WRITTEN INSTRUCTION
Update the records below by replacing "gutter" with "margin" everywhere it occurs, and return them with all other text unchanged.

Stored items

**********

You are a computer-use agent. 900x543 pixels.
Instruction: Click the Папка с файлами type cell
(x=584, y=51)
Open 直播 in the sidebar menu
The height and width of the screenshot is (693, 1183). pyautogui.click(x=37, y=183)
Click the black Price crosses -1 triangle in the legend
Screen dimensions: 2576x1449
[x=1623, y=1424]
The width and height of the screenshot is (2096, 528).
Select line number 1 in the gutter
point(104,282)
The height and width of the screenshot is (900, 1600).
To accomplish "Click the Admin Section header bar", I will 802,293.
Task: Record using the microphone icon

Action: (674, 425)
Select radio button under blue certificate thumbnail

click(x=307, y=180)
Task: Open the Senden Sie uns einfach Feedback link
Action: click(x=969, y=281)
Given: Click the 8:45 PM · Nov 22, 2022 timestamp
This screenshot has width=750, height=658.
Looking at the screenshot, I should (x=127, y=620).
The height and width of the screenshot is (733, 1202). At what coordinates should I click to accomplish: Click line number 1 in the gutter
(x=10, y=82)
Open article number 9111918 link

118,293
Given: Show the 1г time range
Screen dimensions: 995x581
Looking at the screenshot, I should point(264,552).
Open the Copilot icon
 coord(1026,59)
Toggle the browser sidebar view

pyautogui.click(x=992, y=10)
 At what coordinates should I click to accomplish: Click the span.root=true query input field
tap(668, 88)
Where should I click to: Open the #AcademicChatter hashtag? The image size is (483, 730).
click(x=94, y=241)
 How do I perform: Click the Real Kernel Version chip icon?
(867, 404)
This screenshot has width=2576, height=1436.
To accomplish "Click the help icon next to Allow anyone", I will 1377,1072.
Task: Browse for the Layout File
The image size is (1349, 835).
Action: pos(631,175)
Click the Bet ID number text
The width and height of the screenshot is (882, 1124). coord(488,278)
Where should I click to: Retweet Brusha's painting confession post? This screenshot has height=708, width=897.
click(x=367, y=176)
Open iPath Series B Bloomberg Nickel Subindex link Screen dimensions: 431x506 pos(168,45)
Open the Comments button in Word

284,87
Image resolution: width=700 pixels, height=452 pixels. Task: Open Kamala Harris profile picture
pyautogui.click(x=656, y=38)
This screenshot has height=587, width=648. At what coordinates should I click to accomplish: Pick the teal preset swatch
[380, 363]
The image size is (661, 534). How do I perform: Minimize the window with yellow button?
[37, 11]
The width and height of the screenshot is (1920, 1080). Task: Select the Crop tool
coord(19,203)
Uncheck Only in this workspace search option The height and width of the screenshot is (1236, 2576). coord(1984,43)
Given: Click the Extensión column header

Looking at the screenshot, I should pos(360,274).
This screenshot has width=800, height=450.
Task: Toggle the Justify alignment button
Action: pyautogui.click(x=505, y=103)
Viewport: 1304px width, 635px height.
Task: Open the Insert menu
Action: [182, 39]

**********

EXERCISE RESPONSE
You are a computer-use agent. 900x543 pixels.
Instruction: Click the Папка с файлами type cell
(x=584, y=51)
Open 直播 in the sidebar menu
The height and width of the screenshot is (693, 1183). pyautogui.click(x=37, y=183)
Click the black Price crosses -1 triangle in the legend
Screen dimensions: 2576x1449
[x=1623, y=1424]
The width and height of the screenshot is (2096, 528).
Select line number 1 in the margin
point(104,282)
The height and width of the screenshot is (900, 1600).
To accomplish "Click the Admin Section header bar", I will 802,293.
Task: Record using the microphone icon

Action: (674, 425)
Select radio button under blue certificate thumbnail

click(x=307, y=180)
Task: Open the Senden Sie uns einfach Feedback link
Action: click(x=969, y=281)
Given: Click the 8:45 PM · Nov 22, 2022 timestamp
This screenshot has width=750, height=658.
Looking at the screenshot, I should (x=127, y=620).
The height and width of the screenshot is (733, 1202). At what coordinates should I click to accomplish: Click line number 1 in the margin
(x=10, y=82)
Open article number 9111918 link

118,293
Given: Show the 1г time range
Screen dimensions: 995x581
Looking at the screenshot, I should point(264,552).
Open the Copilot icon
 coord(1026,59)
Toggle the browser sidebar view

pyautogui.click(x=992, y=10)
 At what coordinates should I click to accomplish: Click the span.root=true query input field
tap(668, 88)
Where should I click to: Open the #AcademicChatter hashtag? The image size is (483, 730).
click(x=94, y=241)
 How do I perform: Click the Real Kernel Version chip icon?
(867, 404)
This screenshot has width=2576, height=1436.
To accomplish "Click the help icon next to Allow anyone", I will 1377,1072.
Task: Browse for the Layout File
The image size is (1349, 835).
Action: pos(631,175)
Click the Bet ID number text
The width and height of the screenshot is (882, 1124). coord(488,278)
Where should I click to: Retweet Brusha's painting confession post? This screenshot has height=708, width=897.
click(x=367, y=176)
Open iPath Series B Bloomberg Nickel Subindex link Screen dimensions: 431x506 pos(168,45)
Open the Comments button in Word

284,87
Image resolution: width=700 pixels, height=452 pixels. Task: Open Kamala Harris profile picture
pyautogui.click(x=656, y=38)
This screenshot has height=587, width=648. At what coordinates should I click to accomplish: Pick the teal preset swatch
[380, 363]
The image size is (661, 534). How do I perform: Minimize the window with yellow button?
[37, 11]
The width and height of the screenshot is (1920, 1080). Task: Select the Crop tool
coord(19,203)
Uncheck Only in this workspace search option The height and width of the screenshot is (1236, 2576). coord(1984,43)
Given: Click the Extensión column header

Looking at the screenshot, I should pos(360,274).
This screenshot has width=800, height=450.
Task: Toggle the Justify alignment button
Action: pyautogui.click(x=505, y=103)
Viewport: 1304px width, 635px height.
Task: Open the Insert menu
Action: [182, 39]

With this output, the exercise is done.